WHAT IS EXPECTED :: In the listing below, locate the line that contains "Click the words 'Ames test' in the question" and the line that contains "Show the Message". Restate word for word those two lines and every line between them, and nothing else.

GIVEN RECORDS ::
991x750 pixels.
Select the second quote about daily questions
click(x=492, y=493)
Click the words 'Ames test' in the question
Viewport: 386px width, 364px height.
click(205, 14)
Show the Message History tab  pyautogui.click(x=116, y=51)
==
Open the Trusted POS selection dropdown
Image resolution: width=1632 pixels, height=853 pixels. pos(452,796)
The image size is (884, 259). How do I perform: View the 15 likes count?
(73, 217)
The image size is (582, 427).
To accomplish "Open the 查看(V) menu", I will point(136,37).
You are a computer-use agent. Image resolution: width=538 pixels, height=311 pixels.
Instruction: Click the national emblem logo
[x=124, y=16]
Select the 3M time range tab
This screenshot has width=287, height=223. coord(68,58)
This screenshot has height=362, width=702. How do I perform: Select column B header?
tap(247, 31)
==
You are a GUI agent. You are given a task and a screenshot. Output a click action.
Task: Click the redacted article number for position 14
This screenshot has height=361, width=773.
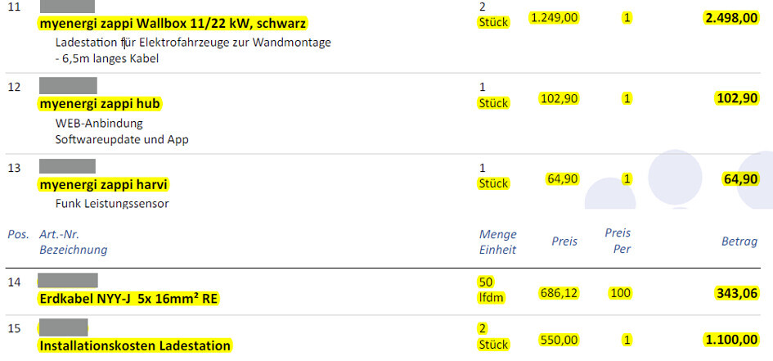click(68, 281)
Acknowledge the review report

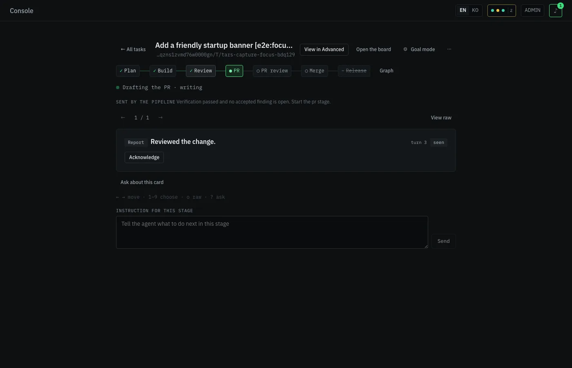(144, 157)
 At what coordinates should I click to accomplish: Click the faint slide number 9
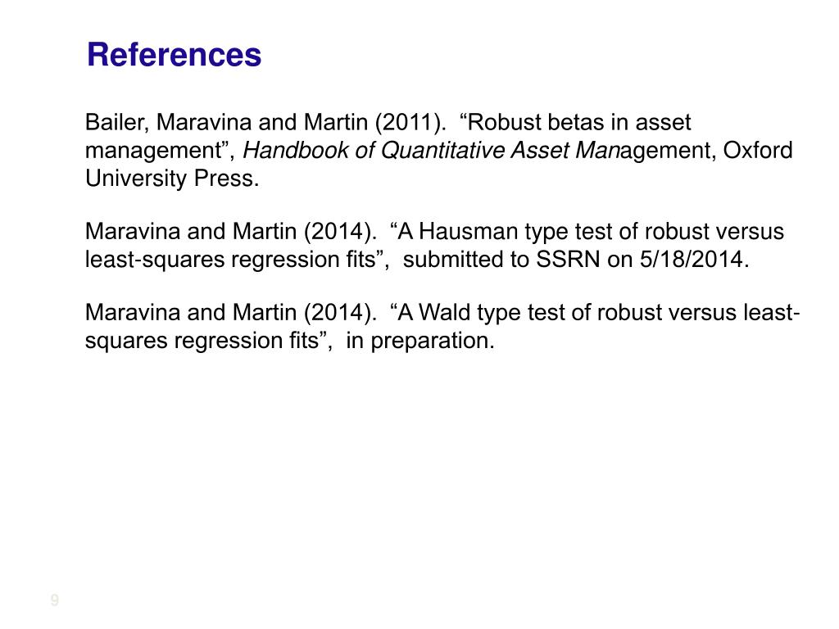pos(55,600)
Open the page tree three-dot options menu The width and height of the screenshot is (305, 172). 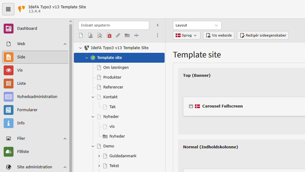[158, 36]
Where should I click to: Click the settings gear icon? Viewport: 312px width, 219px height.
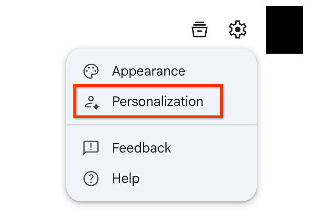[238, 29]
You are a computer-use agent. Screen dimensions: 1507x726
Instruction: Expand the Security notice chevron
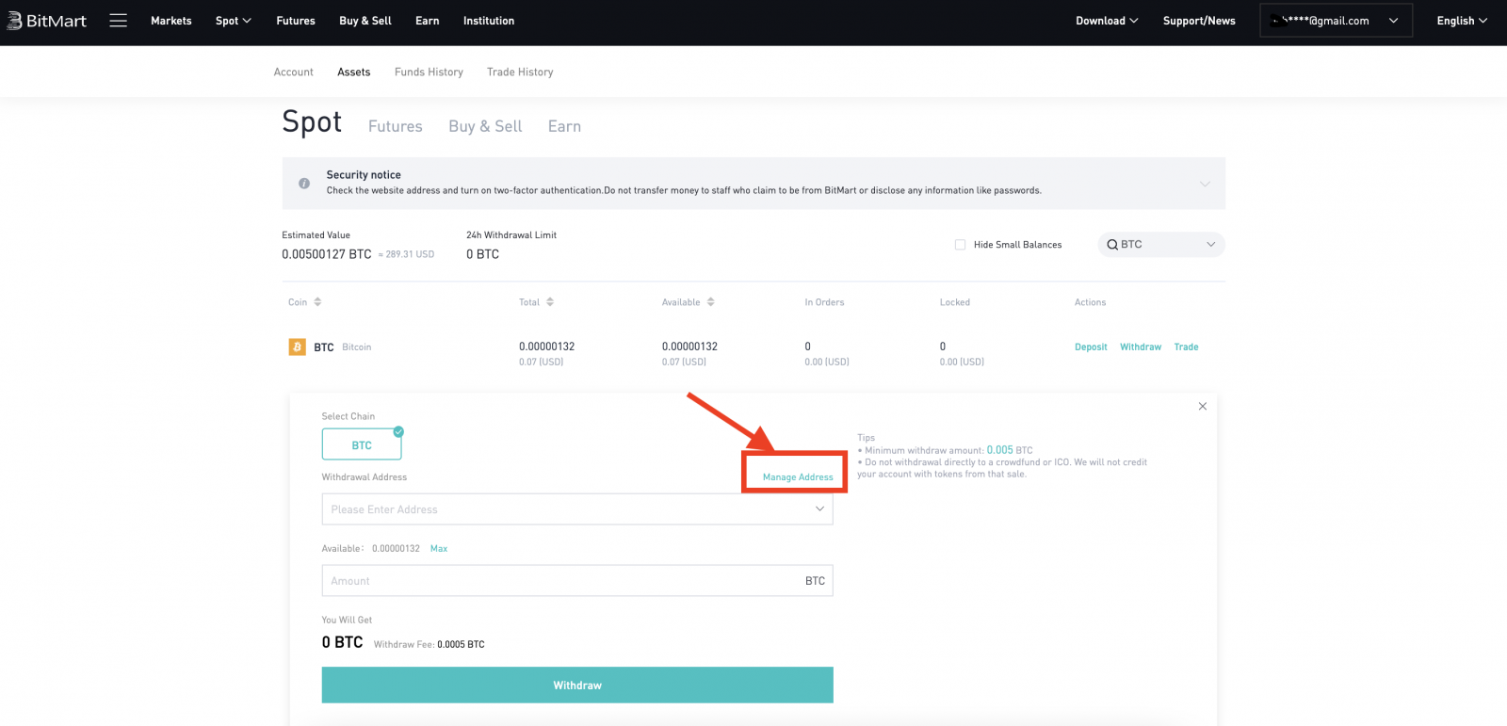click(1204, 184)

WRITTEN RESPONSE ::
Click the words 'Ames test' in the question
Viewport: 386px width, 364px height.
click(205, 14)
Show the Message History tab  pyautogui.click(x=116, y=51)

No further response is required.